The Skinny: Post-apocalyptic Pinball Action

Creature in the Well is a stylish and imaginative take on a pinball puzzle game, and while it doesn’t always hit its mark, the concept is so interesting in its execution, that I didn’t mind the missteps.
You play as Bot-C, the last of an army of robots tasked with maintaining a huge, failed machine housed inside a mountain. Your tools and materials will feel very familiar to any pinball player, as the task involves supplying power to a variety of bumper-like conduits with a ball-shaped ‘energy core.’ Opposing you in your task is the eponymous Creature, a huge menacing skeletal figure that haunts the installation.
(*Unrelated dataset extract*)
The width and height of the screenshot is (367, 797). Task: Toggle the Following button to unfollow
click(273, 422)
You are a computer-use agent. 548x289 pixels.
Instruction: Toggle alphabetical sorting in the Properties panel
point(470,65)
It puts traps in your way and taunts you as you bring the machine back to life one system at a time.
The game really succeeds on design. The various rooms, which function as tables, are challenging and surprising, although there is a fair amount of repetition. The machine feels properly foreboding and industrial, and the creature is menacing and impossible, hiding in the shadows revealing only a legion of huge, skeletal hands and glowing eyes.
The difficulty spikes at places, but the levels can be played in any order, so you can skip and come back to challenges and boss fights when you are better equipped. The default settings are a bit fiddly, with the controls set to the face buttons. Your bot is equipped with a pair of blades, and these can be swapped out for various effects. They work much better mapped to the shoulder buttons, but the player can freely customize them.
Creature in the Well is a great little indie action game based on classic pinball mechanics. It’s available from Steam, Xbox One, and Nintendo Switch. It’s well worth your time.